### EXERCISE TEXT
A new workshop focusing on media literacy is being offered to all state educators by the University of Nebraska-Lincoln’s Minority Health Disparities Initiative.
Sessions in the two-day seminar will focus on visual media literacy, critical thinking about visual media and incorporating those skills into elementary, middle school and high school curricula.
The workshop, “Thinking, Seeing and Reading for iGeneration Students: Innovative Teaching and Civic Engagement Strategies,” is set for July 25-26 in the Jackie Gaughan Multicultural Center, 1505 S St. It is free to attend and open to all educators and education majors.
The workshop is part of a new MHDI and Rural Futures Institute program, Youth Are Rural Health, which is launching in fall 2016 in Lexington, and will teach high school freshmen to research, create, implement and evaluate public health campaigns, with a goal of changing health outcomes within their communities. The workshop will teach health educators how to incorporate the program into their classrooms, but its focus on visual literacy can apply to all educators, said Kim Matthews, community impact and research specialist for MHDI, and workshop coordinator.

[Dataset excerpts]
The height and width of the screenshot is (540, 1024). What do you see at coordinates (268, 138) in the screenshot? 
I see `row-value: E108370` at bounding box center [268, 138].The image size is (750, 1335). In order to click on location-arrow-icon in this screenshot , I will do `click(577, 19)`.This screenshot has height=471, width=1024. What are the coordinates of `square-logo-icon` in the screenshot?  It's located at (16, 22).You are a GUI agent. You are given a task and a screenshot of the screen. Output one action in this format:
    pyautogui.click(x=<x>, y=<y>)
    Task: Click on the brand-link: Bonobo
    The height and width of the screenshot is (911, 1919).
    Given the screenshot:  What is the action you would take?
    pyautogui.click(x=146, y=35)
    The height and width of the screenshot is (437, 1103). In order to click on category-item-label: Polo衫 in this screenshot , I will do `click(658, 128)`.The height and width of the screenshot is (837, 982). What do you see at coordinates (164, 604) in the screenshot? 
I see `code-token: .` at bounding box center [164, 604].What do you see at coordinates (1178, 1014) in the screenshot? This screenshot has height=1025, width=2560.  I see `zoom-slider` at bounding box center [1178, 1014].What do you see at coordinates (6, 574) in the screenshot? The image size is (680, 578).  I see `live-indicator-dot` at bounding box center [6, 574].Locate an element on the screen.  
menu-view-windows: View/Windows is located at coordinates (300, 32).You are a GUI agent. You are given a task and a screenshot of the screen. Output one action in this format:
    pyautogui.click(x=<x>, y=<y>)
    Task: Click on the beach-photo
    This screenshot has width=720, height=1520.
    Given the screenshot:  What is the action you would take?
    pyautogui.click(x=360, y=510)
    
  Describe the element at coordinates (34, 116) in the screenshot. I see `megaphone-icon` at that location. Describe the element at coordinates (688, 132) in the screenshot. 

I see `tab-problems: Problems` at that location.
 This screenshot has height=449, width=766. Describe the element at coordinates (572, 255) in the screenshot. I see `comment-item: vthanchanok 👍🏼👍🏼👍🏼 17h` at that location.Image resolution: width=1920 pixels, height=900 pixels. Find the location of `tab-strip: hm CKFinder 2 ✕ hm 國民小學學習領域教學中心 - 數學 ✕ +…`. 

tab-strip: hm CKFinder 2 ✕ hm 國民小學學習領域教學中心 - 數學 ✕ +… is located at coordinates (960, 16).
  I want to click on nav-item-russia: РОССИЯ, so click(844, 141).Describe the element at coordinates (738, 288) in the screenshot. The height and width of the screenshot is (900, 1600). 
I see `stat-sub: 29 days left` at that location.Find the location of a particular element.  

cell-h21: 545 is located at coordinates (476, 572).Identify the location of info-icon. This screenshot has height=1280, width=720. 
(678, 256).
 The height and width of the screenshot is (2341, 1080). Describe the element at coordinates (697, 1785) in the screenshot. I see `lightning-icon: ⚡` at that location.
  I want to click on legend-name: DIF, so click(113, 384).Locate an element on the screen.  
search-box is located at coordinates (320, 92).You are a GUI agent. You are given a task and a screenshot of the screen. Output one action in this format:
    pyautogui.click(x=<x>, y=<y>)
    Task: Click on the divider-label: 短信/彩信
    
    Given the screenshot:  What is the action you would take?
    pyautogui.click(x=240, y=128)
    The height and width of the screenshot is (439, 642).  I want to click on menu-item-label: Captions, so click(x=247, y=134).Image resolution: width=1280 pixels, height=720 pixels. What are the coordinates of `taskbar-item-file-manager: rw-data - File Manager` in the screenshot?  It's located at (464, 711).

### PARTS OF THE EXERCISE
**a)** According to the workshop announcement, on what dates is the workshop scheduled?
**b)** List every activity that, according to the workshop announcement, the Youth Are Rural Health program will teach high school freshmen to do with public health campaigns.
**c)** Pick up the workshop announcement after its final sentence and continue writing it.
This material is not needed for any part of the work.

### EXERCISE RESULTS
**a)** July 25-26

**b)** Research, create, implement and evaluate.

**c)**
“Critical thinking is a major component of the Common Core standards, and media literacy encourages critical thinking,” Matthews said. “These sessions will provide new and innovative ways for teachers to include visual learning into their curriculum. We’re giving them the framework to use.”
Visual literacy is defined as the ability to understand, interpret and evaluate visual messages. Using the foundation of Visible Thinking developed by the Harvard Graduate School of Education’s Project Zero, session leaders will inform educators about thinking routines when looking at images and how to teach students these skills. Educators attending the workshop will have an opportunity on the second day to work on a social media project using what they’ve learned.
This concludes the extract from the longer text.